Öyleyse Değerli Müminler!

Dinimizin pahalarını ve insanımızın hislerini istismar edenlere karşı uyanık olalım. Kendi kederlerine deva, hastalıklarına şifa olamayan hurafecilere asla aldanmayalım. Peygamber Efendimiz (s.a.s)’in saç yahut sakalının yıkandığı suyu dağıtacağını ilan ederek sohbetlere çağıran bidatçilere asla prestij etmeyelim. Şifa, muvaffakiyet, rızık ve kısmet konusunda üzerimize düşen sorumlulukları yerine getirip sonra Rabbimize tevekkül edelim. Unutmayalım ki, Allah’ın müsaadesi olmadan hiçbir kimse ve hiçbir metot bireye ne yarar sağlayabilir ne de ziyan verebilir.

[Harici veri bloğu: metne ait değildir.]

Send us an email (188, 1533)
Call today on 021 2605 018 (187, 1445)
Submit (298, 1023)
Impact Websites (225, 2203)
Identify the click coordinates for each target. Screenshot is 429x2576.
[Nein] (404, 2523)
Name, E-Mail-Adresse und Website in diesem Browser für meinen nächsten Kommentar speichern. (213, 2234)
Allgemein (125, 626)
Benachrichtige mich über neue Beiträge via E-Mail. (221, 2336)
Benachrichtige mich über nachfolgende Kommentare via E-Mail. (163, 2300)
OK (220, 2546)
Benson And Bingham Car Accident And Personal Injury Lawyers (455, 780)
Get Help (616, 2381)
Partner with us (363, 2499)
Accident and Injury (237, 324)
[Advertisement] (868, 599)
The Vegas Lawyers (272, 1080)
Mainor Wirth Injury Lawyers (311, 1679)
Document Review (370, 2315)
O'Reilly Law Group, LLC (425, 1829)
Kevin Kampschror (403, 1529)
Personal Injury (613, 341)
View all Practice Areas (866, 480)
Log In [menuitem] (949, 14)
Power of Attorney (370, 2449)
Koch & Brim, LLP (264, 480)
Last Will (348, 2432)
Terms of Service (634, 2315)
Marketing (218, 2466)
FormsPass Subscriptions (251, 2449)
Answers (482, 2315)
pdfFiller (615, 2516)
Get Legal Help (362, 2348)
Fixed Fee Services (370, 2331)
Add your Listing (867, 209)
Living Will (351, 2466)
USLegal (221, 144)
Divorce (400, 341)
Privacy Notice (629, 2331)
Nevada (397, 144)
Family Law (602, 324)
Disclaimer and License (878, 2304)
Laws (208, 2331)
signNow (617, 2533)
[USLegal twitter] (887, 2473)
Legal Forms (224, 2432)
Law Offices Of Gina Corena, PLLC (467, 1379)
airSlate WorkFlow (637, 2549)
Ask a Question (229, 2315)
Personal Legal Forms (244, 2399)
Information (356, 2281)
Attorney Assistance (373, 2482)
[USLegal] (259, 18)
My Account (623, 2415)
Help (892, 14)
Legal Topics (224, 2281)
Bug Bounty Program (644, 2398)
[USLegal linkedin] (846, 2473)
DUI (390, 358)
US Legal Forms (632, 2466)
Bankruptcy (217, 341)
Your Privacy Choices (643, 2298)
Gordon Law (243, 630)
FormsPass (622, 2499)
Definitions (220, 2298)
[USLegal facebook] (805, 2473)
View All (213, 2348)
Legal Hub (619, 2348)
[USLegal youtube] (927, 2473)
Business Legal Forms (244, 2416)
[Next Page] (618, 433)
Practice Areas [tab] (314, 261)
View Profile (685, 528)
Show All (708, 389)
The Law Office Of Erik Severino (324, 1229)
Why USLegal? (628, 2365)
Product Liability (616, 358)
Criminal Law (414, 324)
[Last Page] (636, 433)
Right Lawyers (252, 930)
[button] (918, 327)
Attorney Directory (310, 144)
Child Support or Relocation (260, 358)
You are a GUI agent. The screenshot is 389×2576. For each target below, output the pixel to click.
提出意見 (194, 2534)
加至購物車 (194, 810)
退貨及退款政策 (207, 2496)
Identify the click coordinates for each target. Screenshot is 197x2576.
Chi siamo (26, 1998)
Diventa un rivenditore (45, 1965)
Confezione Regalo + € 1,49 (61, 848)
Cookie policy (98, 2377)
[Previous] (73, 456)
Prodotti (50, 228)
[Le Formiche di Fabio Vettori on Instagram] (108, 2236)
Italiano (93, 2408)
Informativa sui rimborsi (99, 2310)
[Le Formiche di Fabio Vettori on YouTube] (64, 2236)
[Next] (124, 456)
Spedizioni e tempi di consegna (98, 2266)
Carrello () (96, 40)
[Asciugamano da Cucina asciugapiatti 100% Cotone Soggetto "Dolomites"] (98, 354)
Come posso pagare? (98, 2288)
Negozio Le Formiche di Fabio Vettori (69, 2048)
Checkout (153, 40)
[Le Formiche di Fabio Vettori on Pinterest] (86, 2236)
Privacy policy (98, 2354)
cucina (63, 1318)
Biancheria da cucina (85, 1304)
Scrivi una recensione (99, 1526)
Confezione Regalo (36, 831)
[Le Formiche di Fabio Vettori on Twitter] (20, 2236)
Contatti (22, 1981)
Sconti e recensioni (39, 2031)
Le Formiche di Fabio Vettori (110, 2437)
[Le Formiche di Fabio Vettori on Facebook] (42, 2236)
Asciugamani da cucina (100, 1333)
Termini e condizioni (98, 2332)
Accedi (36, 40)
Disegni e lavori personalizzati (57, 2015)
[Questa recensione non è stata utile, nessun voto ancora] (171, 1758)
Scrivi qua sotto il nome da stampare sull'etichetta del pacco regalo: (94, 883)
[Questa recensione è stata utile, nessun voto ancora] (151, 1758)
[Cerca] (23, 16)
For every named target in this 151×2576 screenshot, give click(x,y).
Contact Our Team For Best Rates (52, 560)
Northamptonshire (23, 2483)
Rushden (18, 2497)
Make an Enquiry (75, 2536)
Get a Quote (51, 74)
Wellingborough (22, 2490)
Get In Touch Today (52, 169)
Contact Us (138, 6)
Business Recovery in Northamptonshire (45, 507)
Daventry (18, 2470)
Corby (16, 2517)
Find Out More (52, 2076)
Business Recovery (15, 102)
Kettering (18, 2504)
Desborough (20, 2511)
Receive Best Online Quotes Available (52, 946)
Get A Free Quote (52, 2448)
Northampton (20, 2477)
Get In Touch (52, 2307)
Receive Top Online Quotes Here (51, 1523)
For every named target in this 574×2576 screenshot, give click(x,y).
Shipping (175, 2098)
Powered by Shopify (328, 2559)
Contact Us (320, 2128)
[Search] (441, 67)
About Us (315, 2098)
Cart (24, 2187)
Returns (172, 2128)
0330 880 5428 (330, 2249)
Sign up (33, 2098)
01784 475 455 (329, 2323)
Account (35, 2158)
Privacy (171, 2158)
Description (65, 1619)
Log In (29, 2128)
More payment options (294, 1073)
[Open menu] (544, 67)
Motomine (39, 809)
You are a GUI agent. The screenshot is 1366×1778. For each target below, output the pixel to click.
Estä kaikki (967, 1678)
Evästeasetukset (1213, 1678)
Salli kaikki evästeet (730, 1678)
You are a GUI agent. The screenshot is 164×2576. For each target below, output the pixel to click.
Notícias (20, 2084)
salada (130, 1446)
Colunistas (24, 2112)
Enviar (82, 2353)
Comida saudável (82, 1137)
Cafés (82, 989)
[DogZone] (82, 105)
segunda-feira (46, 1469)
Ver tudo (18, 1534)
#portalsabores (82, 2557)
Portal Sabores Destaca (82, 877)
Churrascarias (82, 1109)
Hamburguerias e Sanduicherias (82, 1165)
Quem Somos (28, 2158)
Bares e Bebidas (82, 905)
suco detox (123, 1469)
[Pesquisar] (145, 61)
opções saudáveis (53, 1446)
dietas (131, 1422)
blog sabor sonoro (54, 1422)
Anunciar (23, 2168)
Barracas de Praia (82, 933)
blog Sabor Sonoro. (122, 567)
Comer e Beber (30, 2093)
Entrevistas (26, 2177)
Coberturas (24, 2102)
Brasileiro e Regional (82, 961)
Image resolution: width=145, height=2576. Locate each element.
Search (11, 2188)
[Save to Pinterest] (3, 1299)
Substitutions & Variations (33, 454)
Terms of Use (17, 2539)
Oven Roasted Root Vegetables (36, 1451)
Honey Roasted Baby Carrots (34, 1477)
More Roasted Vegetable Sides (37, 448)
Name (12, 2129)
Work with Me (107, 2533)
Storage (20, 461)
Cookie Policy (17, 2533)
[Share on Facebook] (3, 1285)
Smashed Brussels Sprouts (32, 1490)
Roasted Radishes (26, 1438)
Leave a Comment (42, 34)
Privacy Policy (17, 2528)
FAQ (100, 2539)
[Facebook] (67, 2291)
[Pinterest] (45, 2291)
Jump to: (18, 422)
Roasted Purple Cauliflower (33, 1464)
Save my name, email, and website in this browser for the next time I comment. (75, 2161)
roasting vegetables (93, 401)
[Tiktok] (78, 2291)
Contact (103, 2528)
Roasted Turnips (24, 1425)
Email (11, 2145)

Takdir, yalnızca lakin yalnızca Allah’a aittir. Sözümüzün sonu Rabbimizin şu ayeti olsun:

“…Kim Allah’a dayanıp güvenirse Allah ona yeter…”

8

————————-

1. Buhârî, Tıb, 48.
2. Nesâî, Muhârebe, 19.
3. Hûd, 11/123.
4. Tirmizî, Tıb, 16.
5. Mâide, 5/90.
6. İbn Mâce, Tahâret, 122.
7. İsrâ, 17/82.
8. Talâk, 65/3.

İlgili Yazılar

Bir yanıt yazın

E-posta adresiniz yayınlanmayacak. Gerekli alanlar * ile işaretlenmişlerdir

Web sitemizde size mümkün olan en iyi deneyimi sunmak için çerezleri kullanıyoruz. Bu siteyi kullanmaya devam ederek çerez kullanımımızı kabul etmiş olursunuz.